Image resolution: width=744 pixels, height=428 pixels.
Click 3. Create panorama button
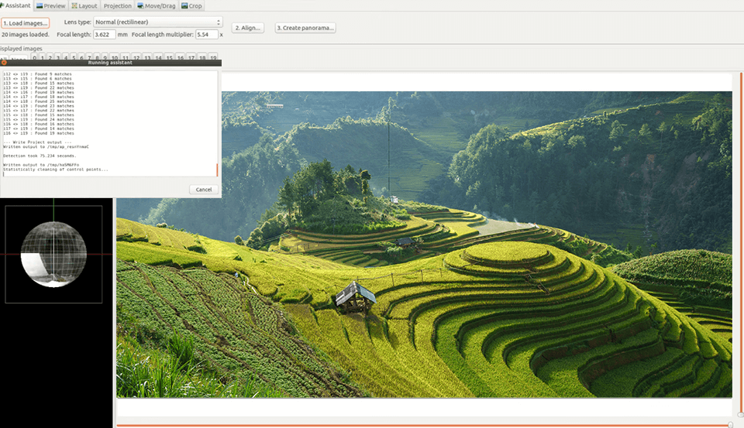point(305,28)
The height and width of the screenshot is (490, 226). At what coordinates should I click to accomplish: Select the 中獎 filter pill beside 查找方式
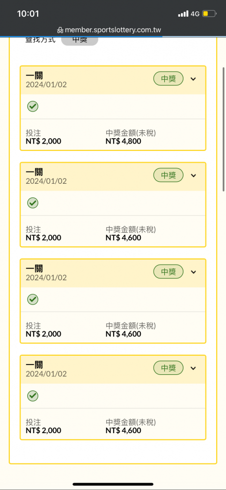click(x=80, y=41)
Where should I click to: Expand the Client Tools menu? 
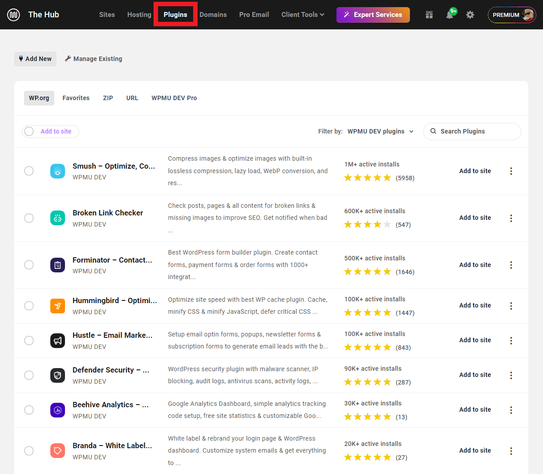(x=303, y=14)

========================================================================

» GIVEN REQUEST: Reproduce the material verbatim, starting at the line containing "The height and" and ending with the final line of the material, both inclusive, and omit the pictures.

» THE RESULT:
The height and width of the screenshot is (490, 226). At what coordinates should I click to accomplish: Select the 中獎 filter pill beside 查找方式
click(x=80, y=41)
Where should I click to: Expand the Client Tools menu? 
(x=303, y=14)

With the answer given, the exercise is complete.